19 February 2011

Changing value of iterator in FOR loop: Yes, you can! (2023)

In the 16 February quiz, we asked: "Which of the following statements about the iterator (also referred to as the index) of a FOR loop are correct?" And we scored this choice as incorrect: "You can change the value of the iterator, but the new value must fall within the low and high values specified in the FOR loop header."

The explanation given was as follows:

Any attempt to change the value of the iterator will cause the following compilation error to be raised:
PLS-00363: expression 'INDX' cannot be used as an assignment target
One player wrote with the following observation:

Just saw the answers of 16-feb-2011 quiz. Though I got the answer correct for the choice "You can change the value or the iterator, but the new value must fall within the low and high values specified for the FOR loop header", after reading the explanation, I realize that I got it right for a different reason.
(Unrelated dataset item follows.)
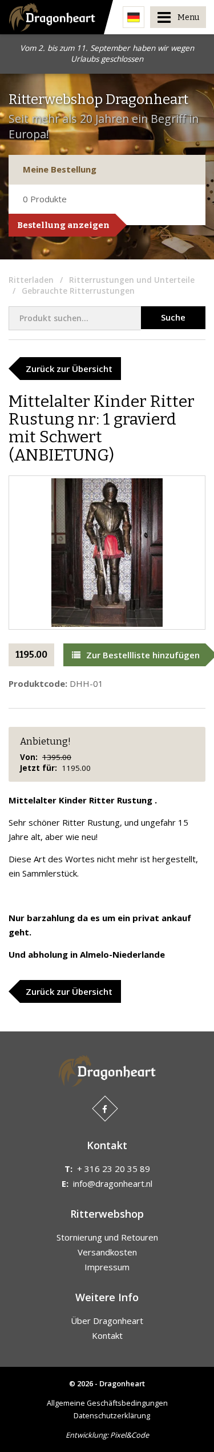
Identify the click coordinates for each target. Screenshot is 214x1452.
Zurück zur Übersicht (69, 368)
The answer "any attempt to change the value of the iterator will cause compilation error" is not fully correct. It correct for Numeric for_loop. But for Cursor for_loop, you are allowed to change the value of iterator:
SQL>l
  1  declare
  2  r dual%rowtype;
  3  begin
  4  r.dummy := 'Y';
  5  for iterator in (select * from dual)
  6  loop
  7  iterator := null; <-- changed
  8  iterator := r;     <-- changed
  9  end loop;
 10* end;
SQL>/

PL/SQL procedure successfully completed.
Thanks for pointing this out, Spoon! I feel that the scoring of this choice as incorrect is still valid, due to the second part of the sentence. It strongly imply a numeric FOR loop ("low and high values"). Even, however, if we could agree on a sensible meangin for "low" and "high" records, there are no restrictions on the values you can set in the record so that rule could be violated.

What does this all mean? I will not be rescoring, but I will change the text of the choice to make clear I am talking about a numeric FOR loop. And I will create a quiz to use in the future regarding the ability to change a record iterator in a cursor FOR loop.
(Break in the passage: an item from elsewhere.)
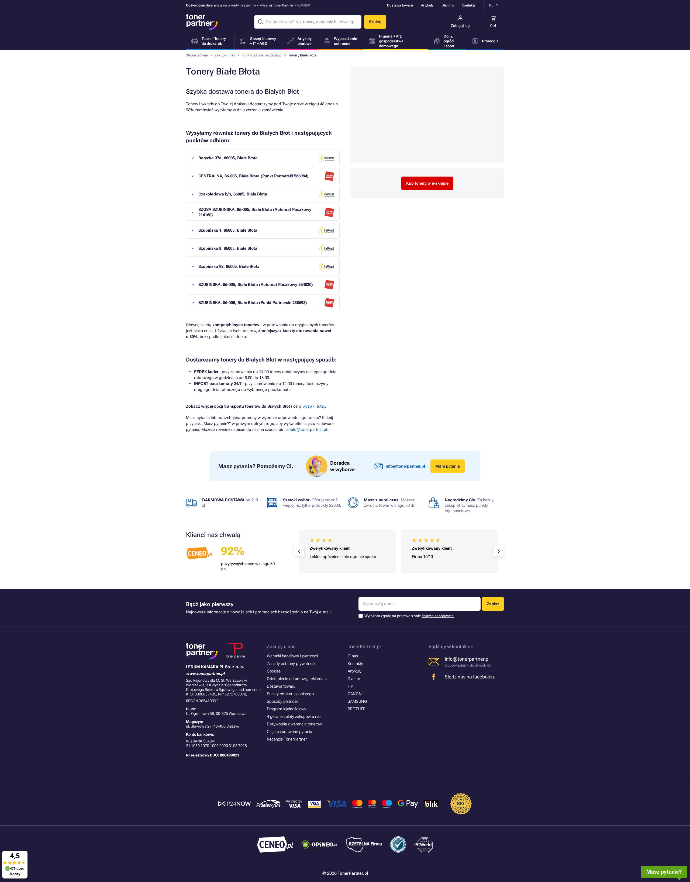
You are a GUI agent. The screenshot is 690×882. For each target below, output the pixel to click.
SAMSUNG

Autonomous Transactions and Deadlocks (2024)

A player wrote in response to the 17 February quiz:

You state that "The autonomous transaction blocks do not share locks with the "outer" session in which the first block was executed and locks were placed on rows". My question is then: why then does the dead lock occur? It must be exactly because the blocks DO share locks. Or what?? Could you elaborate more on, why the AUTONOMOUS_TRANSACTION declaration causes the deadlock yo occur. Wouldn't it be more precise if you said something like: The three blocks each have their own scope, and as such they do not block for each other (some argument with Oracle read consistency), and without autonomous transactions no deadlocks would occur, the AUTONOMOUS_TRANSACTIONs, causes the deadlocks to occur, (but why??). Also you should comment on the role of ROLLBACK in this quiz.

The quiz presented a set of three blocks, to be executed in the specified order, in the same session, simplified as follows:
BEGIN
   ...DML statements...
END;
/

DECLARE
   PRAGMA AUTONOMOUS_TRANSACTION;
BEGIN   
  ...DML statements...
   ROLLBACK;
END;
/

DECLARE
   PRAGMA AUTONOMOUS_TRANSACTION;
BEGIN
  ...DML statements...
   ROLLBACK;
       
END;
/
The first block executes and in the process locks, say, two rows. Those uncommitted changes and the associated locks are a part of the schema's transaction.

The second and third blocks, however, use the AUTONOMOUS_TRANSACTION pragma to specify that these blocks are to be executed as autonomous transactions. As stated in the Oracle documentation:

"An autonomous transaction is an independent transaction that can be called from another transaction, called the main transaction. You can suspend the calling transaction, perform SQL operations and commit or undo them in the autonomous transaction, and then resume the calling transaction.

"Autonomous transactions are useful for actions that must be performed independently, regardless of whether the calling transaction commits or rolls back. For example, in a stock purchase transaction, you want to commit customer data regardless of whether the overall stock purchase goes through. Additionally, you want to log error messages to a debug table even if the overall transaction rolls back.

"Autonomous transactions have the following characteristics:
  • "The autonomous transaction does not see uncommitted changes made by the main transaction and does not share locks or resources with the main transaction.
  • "Changes in an autonomous transaction are visible to other transactions upon commit of the autonomous transactions. Thus, users can access the updated information without having to wait for the main transaction to commit."
To conclude: each block executed in a session has its own scope in terms of identifiers declared in that block. From the standpoint of a transaction, however, all blocks are part of the same "main" transaction of the session - unless you use the AUTONOMOUS_TRANSACTION pragma.

I hope this clarifies the intent and lesson of the quiz.